Chi decide cosa comunica l’IA? Le riflessioni di Campbell Brown di Meta.
Quello che la frustrava di più era che l’accuratezza non sembrava essere una priorità per nessuno. Le aziende che sviluppano modelli di fondazione, ha spiegato, sono “estremamente focalizzate su codifica e matematica,” mentre notizie e informazioni sono più complesse. Ma questa complessità, sostiene, non significa che possa essere trascurata.
Infatti, quando Forum AI ha iniziato a valutare i modelli più rinomati, i risultati non erano affatto incoraggianti. Ha citato Gemini, che traeva informazioni da siti web del Partito Comunista Cinese “per storie non correlate alla Cina,” e ha notato un bias politico di sinistra presente in quasi tutti i modelli. Ci sono anche fallimenti più sottili, come la mancanza di contesto, di prospettive e l’uso di argomenti frivoli senza riconoscimento. “C’è molta strada da fare,” ha dichiarato. “Ma penso anche che ci siano alcune soluzioni molto semplici che migliorerebbero enormemente i risultati.”

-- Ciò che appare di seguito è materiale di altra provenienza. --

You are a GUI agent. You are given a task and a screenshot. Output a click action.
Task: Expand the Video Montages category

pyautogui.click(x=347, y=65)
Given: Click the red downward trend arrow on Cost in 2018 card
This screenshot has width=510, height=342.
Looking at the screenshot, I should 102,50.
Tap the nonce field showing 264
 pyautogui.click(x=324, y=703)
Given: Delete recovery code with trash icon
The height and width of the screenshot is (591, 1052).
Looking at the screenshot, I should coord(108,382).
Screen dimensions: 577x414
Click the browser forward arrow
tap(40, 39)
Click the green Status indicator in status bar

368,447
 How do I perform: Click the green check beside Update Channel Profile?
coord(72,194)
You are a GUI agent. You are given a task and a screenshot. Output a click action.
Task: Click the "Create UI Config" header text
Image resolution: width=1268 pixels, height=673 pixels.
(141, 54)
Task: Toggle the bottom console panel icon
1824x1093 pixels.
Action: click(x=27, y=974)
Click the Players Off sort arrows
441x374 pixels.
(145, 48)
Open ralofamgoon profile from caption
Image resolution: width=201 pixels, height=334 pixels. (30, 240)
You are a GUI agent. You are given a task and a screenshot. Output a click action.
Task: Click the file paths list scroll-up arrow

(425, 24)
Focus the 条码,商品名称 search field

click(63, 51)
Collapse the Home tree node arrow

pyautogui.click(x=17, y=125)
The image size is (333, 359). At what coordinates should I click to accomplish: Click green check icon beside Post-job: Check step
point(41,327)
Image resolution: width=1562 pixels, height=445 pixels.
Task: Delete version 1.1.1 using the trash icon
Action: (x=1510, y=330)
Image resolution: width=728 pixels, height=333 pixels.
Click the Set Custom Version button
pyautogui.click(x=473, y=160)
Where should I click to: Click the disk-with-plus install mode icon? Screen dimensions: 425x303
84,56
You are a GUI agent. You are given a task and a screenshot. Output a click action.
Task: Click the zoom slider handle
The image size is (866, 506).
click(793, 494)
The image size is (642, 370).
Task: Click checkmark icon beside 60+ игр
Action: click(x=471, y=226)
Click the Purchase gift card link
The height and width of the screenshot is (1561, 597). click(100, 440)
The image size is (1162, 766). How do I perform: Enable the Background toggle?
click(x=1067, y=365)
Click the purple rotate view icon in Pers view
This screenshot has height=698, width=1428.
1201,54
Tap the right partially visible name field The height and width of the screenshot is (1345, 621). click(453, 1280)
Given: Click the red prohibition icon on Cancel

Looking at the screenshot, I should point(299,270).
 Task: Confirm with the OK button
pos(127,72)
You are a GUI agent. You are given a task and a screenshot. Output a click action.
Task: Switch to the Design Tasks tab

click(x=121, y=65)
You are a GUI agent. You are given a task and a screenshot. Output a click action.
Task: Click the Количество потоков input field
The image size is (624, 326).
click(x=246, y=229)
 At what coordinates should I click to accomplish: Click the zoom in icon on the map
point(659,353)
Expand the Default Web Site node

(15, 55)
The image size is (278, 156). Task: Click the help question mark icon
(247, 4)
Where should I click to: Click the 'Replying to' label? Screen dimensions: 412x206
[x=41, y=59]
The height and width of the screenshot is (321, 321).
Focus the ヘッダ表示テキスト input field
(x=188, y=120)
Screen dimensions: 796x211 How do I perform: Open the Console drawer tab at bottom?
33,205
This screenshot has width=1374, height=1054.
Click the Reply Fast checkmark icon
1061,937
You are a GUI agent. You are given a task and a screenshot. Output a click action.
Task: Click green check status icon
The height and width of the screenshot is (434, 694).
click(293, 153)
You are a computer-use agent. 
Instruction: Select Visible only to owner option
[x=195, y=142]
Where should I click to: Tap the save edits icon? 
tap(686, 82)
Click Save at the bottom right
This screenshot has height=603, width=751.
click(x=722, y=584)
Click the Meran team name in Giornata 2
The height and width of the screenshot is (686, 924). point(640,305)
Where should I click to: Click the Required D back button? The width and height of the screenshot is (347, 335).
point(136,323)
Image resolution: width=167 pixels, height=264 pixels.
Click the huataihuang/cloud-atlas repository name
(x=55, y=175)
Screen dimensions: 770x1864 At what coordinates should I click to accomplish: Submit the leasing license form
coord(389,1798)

Brown ha trascorso anni a Facebook osservando cosa succede quando una piattaforma ottimizza per il fattore sbagliato. “Abbiamo fallito in molte delle cose che abbiamo provato,” ha detto a Fernholz. Il programma di verifica dei fatti che ha costruito non esiste più. La lezione, anche se i social media hanno ignorato questo aspetto, è che ottimizzare per l’engagement ha avuto effetti negativi sulla società, lasciando molte persone meno informate.